7A.5 Reanalysis Reveals a Possible Wave Pattern in 250hPa Meridional Wind Anomaly Since 1997

Wednesday, 13 January 2016: 9:30 AM
La Nouvelle C ( New Orleans Ernest N. Morial Convention Center)
Gerald L. Potter, NASA, Greenbelt, MD; and G. Kiladis, T. P. Maxwell, and L. Carriere

We found unusual transient wave-like patterns in the June-August 250hPa meridional wind anomaly in a band that spans 50-60 degrees north latitude. This pattern is revealed as westward propagation of the meridional wind anomaly from one northern summer to the next, starting around the year 1997. If associated with a real physical phenomenon, this pattern is quite remarkable in that it survives the major change in the basic state flow that occurs due to the seasonal cycle.
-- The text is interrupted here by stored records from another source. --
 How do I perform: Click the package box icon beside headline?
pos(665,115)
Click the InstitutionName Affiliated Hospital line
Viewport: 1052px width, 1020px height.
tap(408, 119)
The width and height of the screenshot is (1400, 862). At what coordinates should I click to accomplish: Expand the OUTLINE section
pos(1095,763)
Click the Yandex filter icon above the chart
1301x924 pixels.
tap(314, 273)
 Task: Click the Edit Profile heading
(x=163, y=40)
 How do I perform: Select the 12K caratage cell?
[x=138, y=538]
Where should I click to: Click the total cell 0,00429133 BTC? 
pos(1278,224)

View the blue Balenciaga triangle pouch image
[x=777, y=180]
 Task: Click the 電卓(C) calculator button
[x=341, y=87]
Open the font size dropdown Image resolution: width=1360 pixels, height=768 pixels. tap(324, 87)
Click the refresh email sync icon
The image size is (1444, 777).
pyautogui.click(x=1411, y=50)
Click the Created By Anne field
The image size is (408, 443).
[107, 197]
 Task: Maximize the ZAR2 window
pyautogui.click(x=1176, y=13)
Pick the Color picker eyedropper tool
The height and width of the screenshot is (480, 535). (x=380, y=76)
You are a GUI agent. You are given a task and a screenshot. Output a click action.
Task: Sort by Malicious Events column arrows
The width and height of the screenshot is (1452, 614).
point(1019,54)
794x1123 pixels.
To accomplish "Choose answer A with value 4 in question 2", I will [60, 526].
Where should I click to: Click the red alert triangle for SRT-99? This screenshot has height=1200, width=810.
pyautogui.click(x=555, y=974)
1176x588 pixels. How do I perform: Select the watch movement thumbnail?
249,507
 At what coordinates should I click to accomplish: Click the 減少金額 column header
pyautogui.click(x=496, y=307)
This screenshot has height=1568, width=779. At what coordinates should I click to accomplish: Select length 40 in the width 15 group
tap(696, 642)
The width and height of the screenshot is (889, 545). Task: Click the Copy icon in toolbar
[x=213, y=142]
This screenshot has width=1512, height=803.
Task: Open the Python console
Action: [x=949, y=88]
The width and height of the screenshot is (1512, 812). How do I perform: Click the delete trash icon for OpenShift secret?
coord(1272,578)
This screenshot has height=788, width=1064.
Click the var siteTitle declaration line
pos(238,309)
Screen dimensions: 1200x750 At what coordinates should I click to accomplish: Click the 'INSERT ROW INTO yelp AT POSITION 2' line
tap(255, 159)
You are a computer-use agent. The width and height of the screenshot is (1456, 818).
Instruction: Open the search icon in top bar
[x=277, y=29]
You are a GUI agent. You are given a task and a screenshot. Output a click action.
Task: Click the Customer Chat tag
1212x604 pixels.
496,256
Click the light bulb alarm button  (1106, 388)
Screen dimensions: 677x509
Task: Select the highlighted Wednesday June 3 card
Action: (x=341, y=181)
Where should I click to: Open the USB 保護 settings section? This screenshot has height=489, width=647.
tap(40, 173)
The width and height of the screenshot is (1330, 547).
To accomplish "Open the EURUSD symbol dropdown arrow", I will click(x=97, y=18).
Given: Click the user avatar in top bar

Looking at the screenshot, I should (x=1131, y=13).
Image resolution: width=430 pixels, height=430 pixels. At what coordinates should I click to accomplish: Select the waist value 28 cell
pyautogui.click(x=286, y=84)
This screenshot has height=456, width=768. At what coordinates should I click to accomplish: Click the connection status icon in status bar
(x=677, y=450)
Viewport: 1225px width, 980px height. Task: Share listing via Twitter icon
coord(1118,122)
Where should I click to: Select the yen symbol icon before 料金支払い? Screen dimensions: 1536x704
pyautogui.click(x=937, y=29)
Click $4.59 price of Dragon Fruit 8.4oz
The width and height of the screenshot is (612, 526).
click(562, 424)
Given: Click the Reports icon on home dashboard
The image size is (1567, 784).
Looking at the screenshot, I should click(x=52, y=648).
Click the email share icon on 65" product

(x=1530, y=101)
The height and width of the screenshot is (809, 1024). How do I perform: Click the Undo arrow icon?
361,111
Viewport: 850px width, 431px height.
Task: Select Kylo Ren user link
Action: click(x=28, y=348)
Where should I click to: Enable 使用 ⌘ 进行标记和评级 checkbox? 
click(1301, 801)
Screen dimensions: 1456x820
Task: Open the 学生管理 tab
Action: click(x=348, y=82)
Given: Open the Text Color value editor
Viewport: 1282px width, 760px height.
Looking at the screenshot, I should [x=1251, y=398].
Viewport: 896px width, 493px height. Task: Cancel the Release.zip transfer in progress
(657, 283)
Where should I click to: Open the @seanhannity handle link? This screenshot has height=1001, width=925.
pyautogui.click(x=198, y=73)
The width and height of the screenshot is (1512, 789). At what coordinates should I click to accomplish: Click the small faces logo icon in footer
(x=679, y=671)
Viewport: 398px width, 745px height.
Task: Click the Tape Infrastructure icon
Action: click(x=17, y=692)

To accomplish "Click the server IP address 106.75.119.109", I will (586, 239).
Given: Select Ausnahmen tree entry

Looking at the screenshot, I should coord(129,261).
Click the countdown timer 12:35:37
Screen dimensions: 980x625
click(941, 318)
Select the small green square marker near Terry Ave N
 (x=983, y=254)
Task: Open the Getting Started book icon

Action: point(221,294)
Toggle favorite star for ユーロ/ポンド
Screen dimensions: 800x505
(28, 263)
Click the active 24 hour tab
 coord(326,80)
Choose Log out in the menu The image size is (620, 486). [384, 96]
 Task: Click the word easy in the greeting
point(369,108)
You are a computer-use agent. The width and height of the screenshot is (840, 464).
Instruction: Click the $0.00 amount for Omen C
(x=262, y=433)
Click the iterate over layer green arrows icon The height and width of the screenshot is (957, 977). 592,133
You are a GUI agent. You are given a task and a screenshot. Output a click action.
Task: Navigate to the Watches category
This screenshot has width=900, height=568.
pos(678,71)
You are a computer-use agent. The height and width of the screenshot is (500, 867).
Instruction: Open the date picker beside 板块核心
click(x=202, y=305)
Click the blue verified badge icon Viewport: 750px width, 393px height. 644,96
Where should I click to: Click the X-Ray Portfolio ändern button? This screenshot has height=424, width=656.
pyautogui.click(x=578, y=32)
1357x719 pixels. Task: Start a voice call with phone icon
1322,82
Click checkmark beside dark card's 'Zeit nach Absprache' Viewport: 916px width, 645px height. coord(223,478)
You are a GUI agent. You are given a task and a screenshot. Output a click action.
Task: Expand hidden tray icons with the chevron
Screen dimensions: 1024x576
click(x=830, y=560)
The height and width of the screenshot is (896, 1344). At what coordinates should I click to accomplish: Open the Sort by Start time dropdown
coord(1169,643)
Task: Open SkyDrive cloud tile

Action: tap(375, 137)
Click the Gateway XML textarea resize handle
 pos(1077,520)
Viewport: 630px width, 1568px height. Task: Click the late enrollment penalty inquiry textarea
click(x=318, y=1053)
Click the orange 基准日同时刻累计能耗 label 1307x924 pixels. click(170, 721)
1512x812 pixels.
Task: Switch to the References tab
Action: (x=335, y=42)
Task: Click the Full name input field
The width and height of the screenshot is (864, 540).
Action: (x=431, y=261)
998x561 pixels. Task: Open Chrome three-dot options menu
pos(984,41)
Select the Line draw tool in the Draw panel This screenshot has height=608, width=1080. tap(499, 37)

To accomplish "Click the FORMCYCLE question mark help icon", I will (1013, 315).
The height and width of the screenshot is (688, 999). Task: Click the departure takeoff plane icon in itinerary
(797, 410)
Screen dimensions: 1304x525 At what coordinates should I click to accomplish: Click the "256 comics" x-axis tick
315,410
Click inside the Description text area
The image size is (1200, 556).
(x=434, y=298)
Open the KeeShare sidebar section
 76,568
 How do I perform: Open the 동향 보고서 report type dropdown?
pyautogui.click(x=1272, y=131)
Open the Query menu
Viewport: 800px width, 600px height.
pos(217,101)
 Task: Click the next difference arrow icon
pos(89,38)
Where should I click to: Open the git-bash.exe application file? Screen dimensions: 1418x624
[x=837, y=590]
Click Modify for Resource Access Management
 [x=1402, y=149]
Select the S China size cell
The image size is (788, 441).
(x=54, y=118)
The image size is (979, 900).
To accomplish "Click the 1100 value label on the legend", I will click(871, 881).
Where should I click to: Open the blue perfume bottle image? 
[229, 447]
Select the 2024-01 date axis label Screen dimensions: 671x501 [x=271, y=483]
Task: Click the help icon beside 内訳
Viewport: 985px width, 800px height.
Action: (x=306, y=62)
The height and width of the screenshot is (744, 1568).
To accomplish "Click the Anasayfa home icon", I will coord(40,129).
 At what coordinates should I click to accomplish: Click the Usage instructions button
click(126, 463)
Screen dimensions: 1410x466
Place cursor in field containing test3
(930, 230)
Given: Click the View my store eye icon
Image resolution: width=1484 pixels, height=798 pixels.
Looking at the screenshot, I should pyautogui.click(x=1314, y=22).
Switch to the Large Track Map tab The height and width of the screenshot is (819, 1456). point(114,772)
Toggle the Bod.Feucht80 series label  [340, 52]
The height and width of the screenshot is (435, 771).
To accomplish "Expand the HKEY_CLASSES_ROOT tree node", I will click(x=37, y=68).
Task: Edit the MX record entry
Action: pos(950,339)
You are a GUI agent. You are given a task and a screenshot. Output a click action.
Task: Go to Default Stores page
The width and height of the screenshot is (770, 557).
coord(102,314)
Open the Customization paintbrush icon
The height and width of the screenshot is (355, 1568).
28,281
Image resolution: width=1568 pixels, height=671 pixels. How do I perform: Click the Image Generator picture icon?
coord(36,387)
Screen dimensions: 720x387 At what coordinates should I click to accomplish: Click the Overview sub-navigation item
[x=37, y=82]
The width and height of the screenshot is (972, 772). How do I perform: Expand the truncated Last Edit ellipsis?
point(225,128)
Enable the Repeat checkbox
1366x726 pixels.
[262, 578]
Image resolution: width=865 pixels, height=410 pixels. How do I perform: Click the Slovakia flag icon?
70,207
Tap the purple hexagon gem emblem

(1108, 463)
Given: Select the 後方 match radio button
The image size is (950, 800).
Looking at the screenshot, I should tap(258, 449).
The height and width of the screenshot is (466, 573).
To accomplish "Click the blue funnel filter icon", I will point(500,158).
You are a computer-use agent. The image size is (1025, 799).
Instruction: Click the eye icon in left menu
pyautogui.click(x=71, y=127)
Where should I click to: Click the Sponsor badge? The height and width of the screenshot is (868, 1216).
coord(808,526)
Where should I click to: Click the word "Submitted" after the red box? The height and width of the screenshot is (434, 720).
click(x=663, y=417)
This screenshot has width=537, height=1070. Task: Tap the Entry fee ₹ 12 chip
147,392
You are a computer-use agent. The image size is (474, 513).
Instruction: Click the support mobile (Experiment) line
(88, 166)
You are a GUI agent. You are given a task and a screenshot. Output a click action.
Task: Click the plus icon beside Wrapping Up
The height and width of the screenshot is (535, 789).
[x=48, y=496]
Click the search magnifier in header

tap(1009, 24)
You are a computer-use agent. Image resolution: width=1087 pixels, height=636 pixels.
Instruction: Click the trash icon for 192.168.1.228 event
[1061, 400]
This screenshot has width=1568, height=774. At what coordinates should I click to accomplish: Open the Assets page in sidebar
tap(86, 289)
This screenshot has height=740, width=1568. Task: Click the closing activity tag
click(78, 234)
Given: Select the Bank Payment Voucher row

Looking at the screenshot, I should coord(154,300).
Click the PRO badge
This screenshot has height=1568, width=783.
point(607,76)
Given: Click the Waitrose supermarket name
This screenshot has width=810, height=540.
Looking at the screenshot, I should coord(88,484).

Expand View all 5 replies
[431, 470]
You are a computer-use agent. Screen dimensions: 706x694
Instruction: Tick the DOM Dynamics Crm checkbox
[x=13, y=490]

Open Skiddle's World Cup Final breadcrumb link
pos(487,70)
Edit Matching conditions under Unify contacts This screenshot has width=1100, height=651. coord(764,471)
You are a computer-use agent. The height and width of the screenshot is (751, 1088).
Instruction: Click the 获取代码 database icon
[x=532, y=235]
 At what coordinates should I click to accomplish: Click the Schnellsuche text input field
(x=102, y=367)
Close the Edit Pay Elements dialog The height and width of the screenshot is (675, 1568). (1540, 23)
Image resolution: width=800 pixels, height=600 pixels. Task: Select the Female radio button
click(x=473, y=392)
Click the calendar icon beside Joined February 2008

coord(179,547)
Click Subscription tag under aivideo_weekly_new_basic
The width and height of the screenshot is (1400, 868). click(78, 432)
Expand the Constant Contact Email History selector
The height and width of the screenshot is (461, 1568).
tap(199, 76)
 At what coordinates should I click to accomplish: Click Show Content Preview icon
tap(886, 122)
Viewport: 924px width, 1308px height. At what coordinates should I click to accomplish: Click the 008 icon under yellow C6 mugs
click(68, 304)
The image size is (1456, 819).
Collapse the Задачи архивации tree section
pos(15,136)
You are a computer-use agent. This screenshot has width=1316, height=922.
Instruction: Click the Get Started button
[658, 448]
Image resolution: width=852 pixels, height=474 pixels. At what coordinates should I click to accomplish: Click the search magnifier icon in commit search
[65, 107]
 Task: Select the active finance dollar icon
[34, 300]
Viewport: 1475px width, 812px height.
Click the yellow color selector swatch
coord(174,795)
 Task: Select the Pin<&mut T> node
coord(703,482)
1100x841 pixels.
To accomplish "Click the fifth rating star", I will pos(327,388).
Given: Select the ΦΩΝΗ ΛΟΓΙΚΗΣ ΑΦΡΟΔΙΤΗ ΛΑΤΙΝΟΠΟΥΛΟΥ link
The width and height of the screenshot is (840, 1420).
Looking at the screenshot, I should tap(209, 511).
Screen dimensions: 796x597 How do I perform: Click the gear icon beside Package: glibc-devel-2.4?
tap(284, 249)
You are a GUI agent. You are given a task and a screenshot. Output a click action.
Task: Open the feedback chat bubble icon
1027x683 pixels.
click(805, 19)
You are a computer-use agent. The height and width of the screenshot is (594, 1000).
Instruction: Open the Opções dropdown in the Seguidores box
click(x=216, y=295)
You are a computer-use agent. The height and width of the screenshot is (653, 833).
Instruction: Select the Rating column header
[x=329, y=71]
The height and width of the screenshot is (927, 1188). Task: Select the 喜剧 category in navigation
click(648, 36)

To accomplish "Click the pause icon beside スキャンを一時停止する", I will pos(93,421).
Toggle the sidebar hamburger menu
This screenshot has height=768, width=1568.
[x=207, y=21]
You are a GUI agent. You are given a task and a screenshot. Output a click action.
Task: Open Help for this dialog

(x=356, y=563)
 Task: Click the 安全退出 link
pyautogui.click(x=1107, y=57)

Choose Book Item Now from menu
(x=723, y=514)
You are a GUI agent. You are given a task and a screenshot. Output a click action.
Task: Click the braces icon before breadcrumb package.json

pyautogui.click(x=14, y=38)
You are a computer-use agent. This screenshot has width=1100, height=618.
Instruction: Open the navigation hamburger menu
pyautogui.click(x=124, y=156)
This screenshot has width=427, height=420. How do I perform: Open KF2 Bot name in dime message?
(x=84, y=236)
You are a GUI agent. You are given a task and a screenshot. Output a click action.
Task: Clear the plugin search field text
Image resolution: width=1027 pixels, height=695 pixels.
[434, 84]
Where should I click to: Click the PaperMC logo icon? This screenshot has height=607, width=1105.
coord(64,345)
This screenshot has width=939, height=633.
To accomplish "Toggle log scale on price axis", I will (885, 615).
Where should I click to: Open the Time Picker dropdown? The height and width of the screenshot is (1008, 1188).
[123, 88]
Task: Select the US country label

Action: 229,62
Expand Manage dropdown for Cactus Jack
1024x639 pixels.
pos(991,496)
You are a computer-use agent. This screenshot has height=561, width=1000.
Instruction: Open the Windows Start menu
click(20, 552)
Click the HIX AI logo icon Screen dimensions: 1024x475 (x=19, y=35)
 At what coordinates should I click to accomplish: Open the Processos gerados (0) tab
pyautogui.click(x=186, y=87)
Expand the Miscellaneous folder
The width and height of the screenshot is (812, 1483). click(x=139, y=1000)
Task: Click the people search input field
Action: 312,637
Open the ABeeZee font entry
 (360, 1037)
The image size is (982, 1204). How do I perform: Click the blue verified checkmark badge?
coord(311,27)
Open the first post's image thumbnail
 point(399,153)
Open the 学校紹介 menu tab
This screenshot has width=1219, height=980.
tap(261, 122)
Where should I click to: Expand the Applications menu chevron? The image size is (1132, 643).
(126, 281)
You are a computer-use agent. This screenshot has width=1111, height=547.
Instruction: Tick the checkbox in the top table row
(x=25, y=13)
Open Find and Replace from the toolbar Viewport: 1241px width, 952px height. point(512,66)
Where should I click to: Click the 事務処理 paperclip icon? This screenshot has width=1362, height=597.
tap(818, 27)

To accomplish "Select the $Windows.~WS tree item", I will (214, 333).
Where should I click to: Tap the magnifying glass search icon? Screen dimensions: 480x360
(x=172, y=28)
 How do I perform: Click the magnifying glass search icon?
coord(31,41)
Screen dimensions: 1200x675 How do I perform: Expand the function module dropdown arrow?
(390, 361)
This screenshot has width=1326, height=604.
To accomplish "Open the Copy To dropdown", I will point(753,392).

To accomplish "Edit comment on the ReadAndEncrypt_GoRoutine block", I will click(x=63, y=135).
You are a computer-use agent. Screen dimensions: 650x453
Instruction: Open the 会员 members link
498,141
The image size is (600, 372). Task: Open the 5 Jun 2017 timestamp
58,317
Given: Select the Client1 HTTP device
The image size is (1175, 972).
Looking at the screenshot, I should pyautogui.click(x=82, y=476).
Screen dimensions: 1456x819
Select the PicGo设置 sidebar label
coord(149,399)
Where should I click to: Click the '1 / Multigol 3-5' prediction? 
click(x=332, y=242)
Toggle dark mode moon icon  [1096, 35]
There is no evidence of the wave prior to 1997, when the anomaly patterns are more stationary. The westward propagation persists to the present. This apparent wave is most prominent in the MERRA reanalysis but it also appears in ERA-interim, CFSR, JRA-55 and surprisingly, even in 20th Century Reanalysis, which is only initialized with observed sea level pressure and sea surface temperature. It is possible that the wave is a random event and tests are currently underway to test the statistical significance of the pattern. We are also in the process of isolating possible lower atmospheric and surface weather links. For example, the wave magnitude occasionally intensifies results in stationary Rossby wave events linked to heat waves (e.g. the 2003 European heat wave and the 2010 Russian heat wave)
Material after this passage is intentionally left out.